Fig. 4: Comparative analysis of 3CLpro from human-infecting betacoronaviruses bound to NEMO.

a–d Substrate-binding site of human-infecting betacoronaviruses with hNEMO_227–234. Contacts that persist for more than 70% of the simulation time are labeled in bold. e Ranking of predicted hNEMO_227–234-binding affinities to 3CLpro from betacoronaviruses computed with quantum mechanics (QM) and molecular dynamics/machine learning (MD/ML) approaches. SARS-CoV-2, SARS-CoV, HCoV-HKU1, and MERS-CoV are abbreviated as SARS2, SARS1, HKU1, and MERS, respectively. In the MD/ML approach, five machine learning methods were used to train the model, namely, support-vector machine (SVM), gradient-boosted trees (BT; scaled and unscaled*), and random forest (RF; scaled and unscaled*).

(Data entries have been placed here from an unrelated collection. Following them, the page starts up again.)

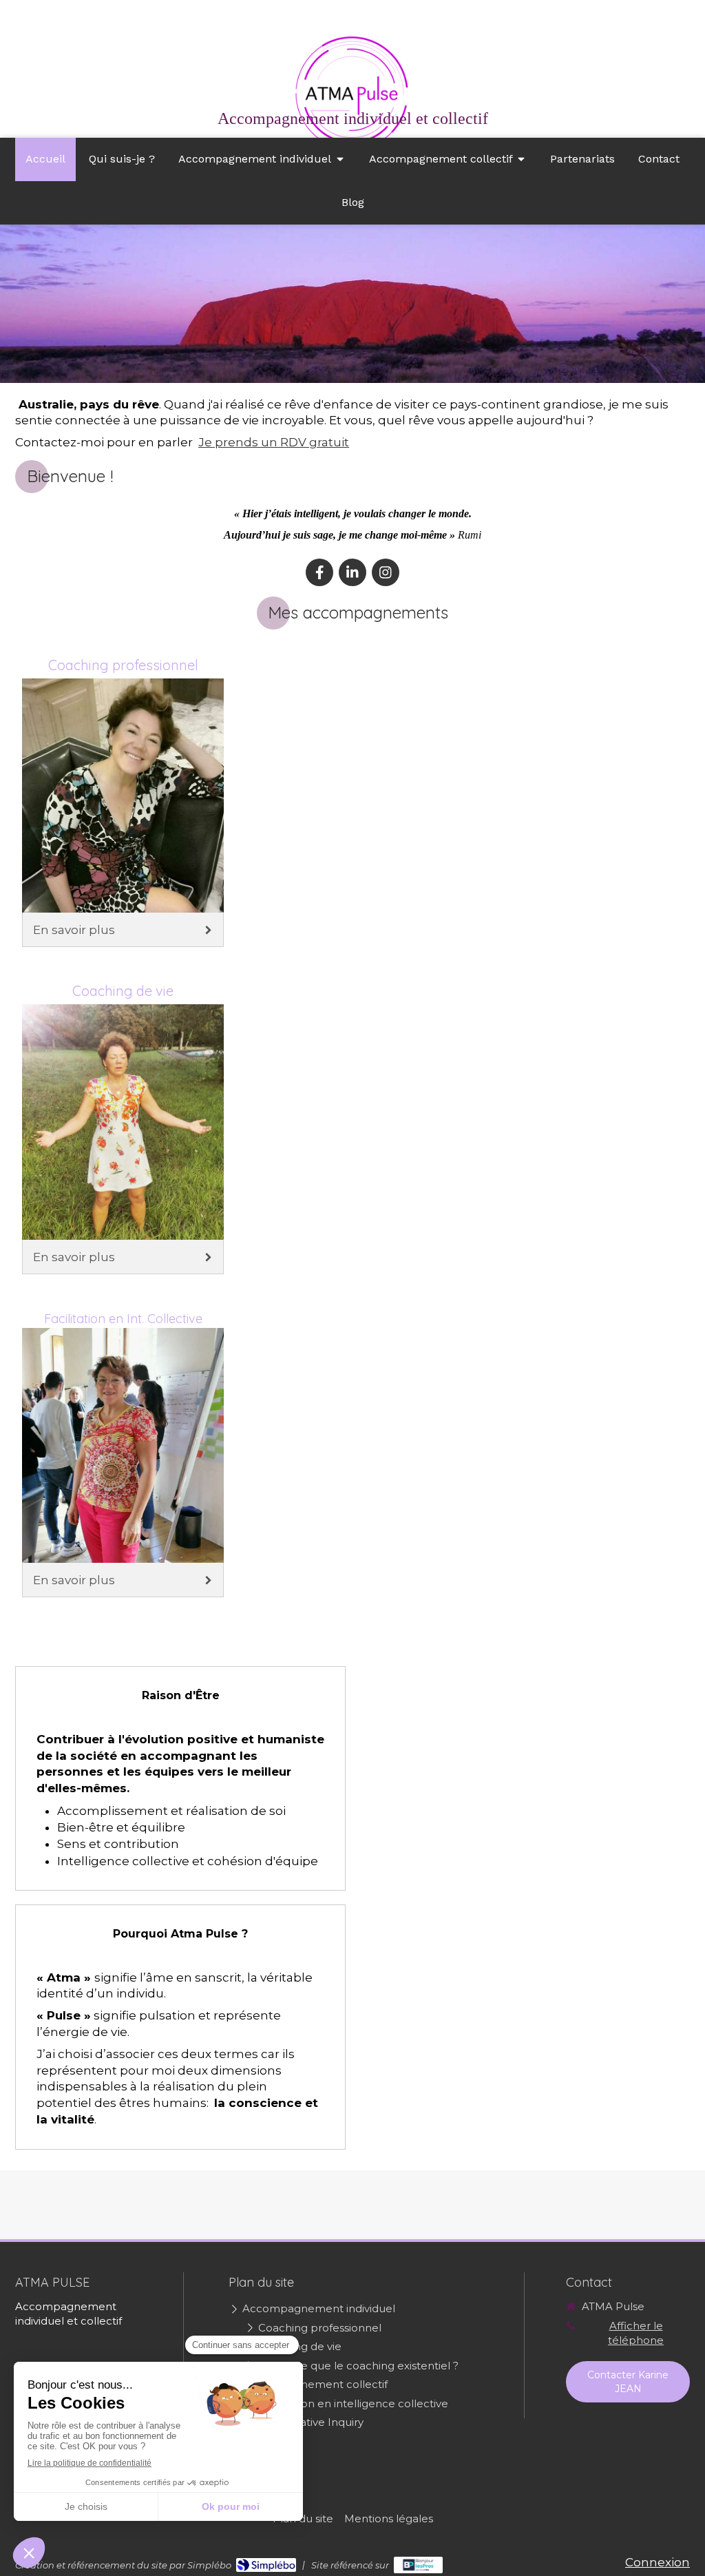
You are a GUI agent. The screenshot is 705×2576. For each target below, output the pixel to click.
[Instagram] (385, 572)
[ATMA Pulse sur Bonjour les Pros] (418, 2565)
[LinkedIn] (352, 572)
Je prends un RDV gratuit (273, 442)
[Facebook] (319, 572)
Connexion (657, 2562)
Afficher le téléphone (636, 2333)
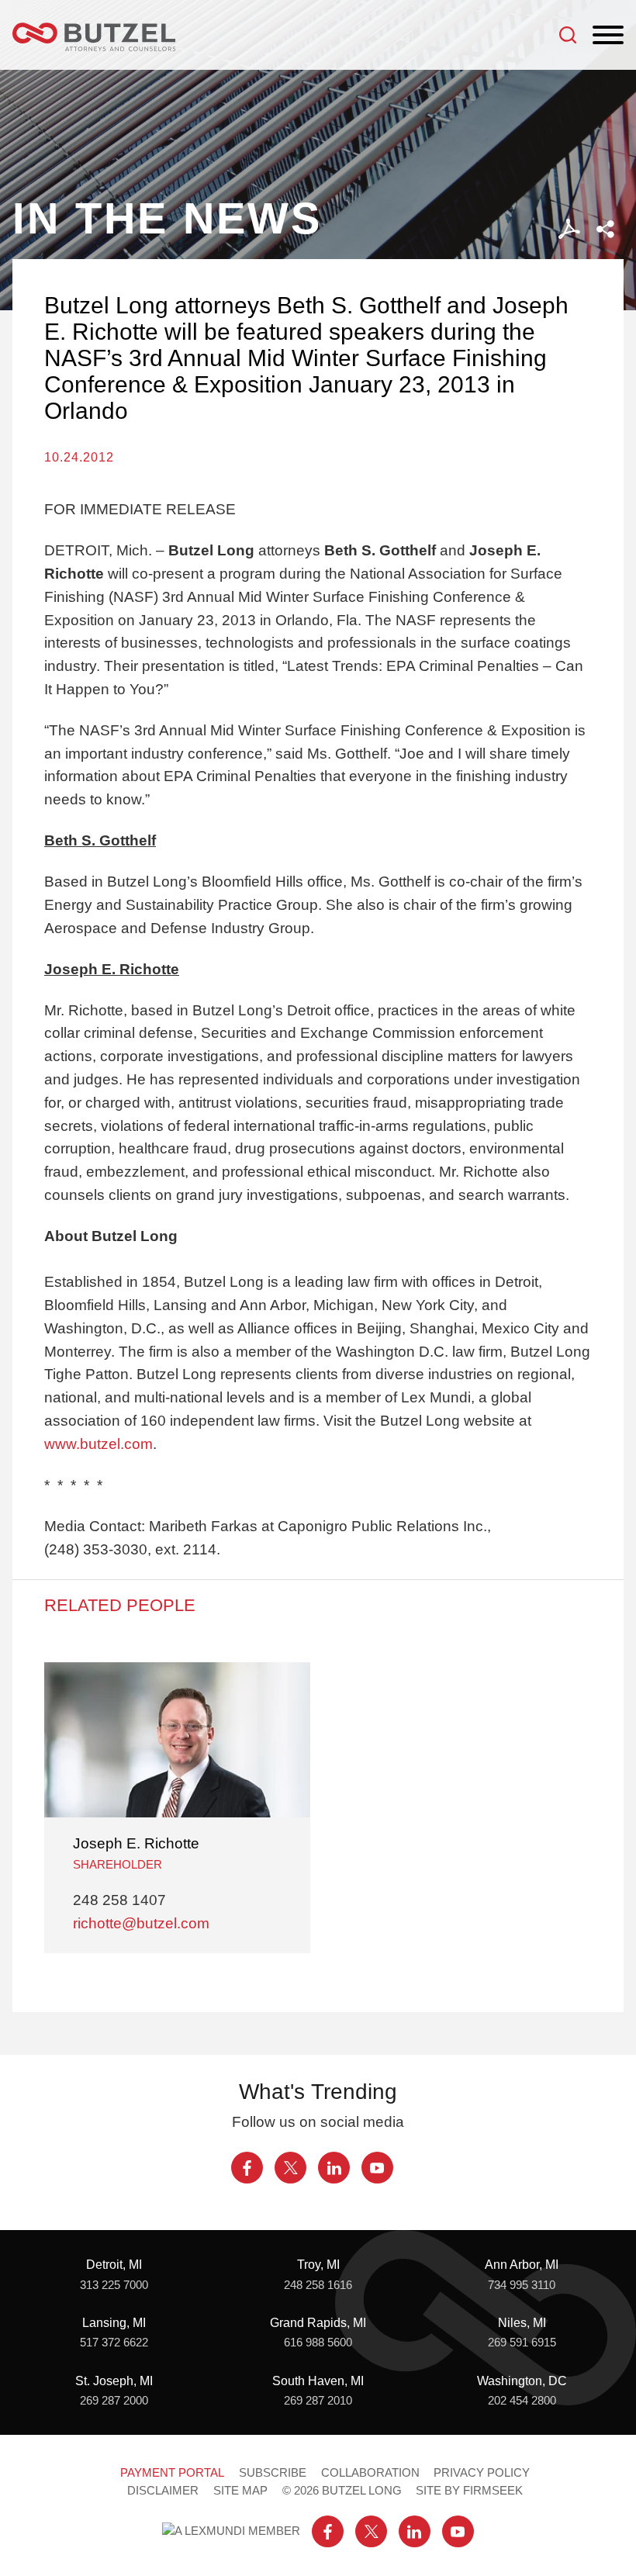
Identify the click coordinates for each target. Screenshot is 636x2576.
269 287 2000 (114, 2400)
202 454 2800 (522, 2400)
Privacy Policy (482, 2473)
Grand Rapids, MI (318, 2322)
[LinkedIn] (334, 2168)
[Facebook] (247, 2168)
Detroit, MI (114, 2264)
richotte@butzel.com (141, 1923)
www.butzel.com (98, 1444)
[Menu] (608, 35)
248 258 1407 (119, 1900)
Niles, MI (522, 2322)
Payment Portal (172, 2473)
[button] (605, 229)
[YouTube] (377, 2168)
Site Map (240, 2490)
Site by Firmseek (469, 2490)
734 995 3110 (521, 2285)
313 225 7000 (114, 2285)
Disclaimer (163, 2490)
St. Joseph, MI (114, 2381)
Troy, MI (318, 2264)
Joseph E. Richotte (136, 1843)
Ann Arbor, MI (521, 2264)
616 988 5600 (318, 2342)
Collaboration (370, 2473)
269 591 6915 (522, 2342)
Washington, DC (522, 2381)
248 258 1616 (318, 2285)
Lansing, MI (114, 2322)
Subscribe (272, 2473)
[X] (290, 2168)
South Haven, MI (318, 2381)
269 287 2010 (318, 2400)
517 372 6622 (114, 2342)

The ranking displayed was consistent for nine of the five cases using MD conformers (five ML models applied to either all MD conformers or the three lowest-energy MD conformers). The exception was a boosted tree model trained on unnormalized features that yielded a ranking of SARS-CoV < MERS-CoV < HKU1-CoV < SARS-CoV-2 when considering just the conformers with the lowest energy of interaction with 3CLpro computed from MD simulations. *Unscaled refers to the fact that unscaled, or unnormalized, features were used in the training.